Following The Money Trail

I have previously noted that Dr. Fauci has stated that the National Institutes of Health (NIH) has not ever and does not now fund gain of function research in the Wuhan Institute of Virology. Well, this is one of those statements that may not tell the whole story.

The U.K. Daily Mail reported the following yesterday (updated today):

Anthony Fauci has defended the United States’ ‘modest’ and ‘very respectable’ funding of the Wuhan laboratory – which is now at the center of speculation as a possible source of the COVID-19 virus.

Fauci, the head of the National Institute of Allergy and Infectious Diseases (NIAID), appeared before a Congressional budget committee on Tuesday.

He defended allocating $600,000 to a group called EcoHealth Alliance, which then paid the Wuhan Institute of Virology to study the risk that bat coronaviruses could infect humans.

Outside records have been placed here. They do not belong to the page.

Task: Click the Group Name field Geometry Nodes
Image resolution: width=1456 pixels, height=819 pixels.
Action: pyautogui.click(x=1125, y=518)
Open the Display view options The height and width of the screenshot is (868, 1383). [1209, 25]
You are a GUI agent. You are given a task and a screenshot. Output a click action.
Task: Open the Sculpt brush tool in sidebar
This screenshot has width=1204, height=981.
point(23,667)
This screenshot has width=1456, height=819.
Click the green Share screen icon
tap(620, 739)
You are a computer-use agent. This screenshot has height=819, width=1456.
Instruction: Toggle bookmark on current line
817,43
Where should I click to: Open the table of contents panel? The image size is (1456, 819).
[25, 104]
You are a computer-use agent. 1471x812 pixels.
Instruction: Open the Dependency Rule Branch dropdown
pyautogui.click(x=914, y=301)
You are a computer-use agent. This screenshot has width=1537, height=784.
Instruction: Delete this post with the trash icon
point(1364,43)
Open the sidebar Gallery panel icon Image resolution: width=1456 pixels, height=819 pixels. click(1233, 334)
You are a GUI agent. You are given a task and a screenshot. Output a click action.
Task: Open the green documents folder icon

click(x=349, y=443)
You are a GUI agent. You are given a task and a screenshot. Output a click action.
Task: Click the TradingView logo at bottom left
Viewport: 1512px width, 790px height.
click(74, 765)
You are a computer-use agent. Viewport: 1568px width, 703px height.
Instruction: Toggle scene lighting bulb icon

Under the terms of the funding, the money could not be spend on ‘gain of function’ research – a controversial practice which explores how viruses mutate and become more transmissible or more dangerous.

Fauci said the research was essential, pointing out that the SARS outbreak in the early 2000s was eventually traced back to bats.

‘I would have been almost a dereliction of our duty if we didn’t study this, and the only way you can study these things is you’ve got to go where the action is,’ he said.

Considering the events of the past year or so, does anyone actually believe that the money was not spent on ‘gain of function’ research?

Please follow the link above to the article–it chronicles the misreporting during the past year about the coronavirus. All of us remember that anyone early in the year who suggested that the virus was the result of a laboratory leak was accused of presenting a conspiracy theory. It is interesting to see how much of what the mainstream media chose not to report in the past year has turned out to be true.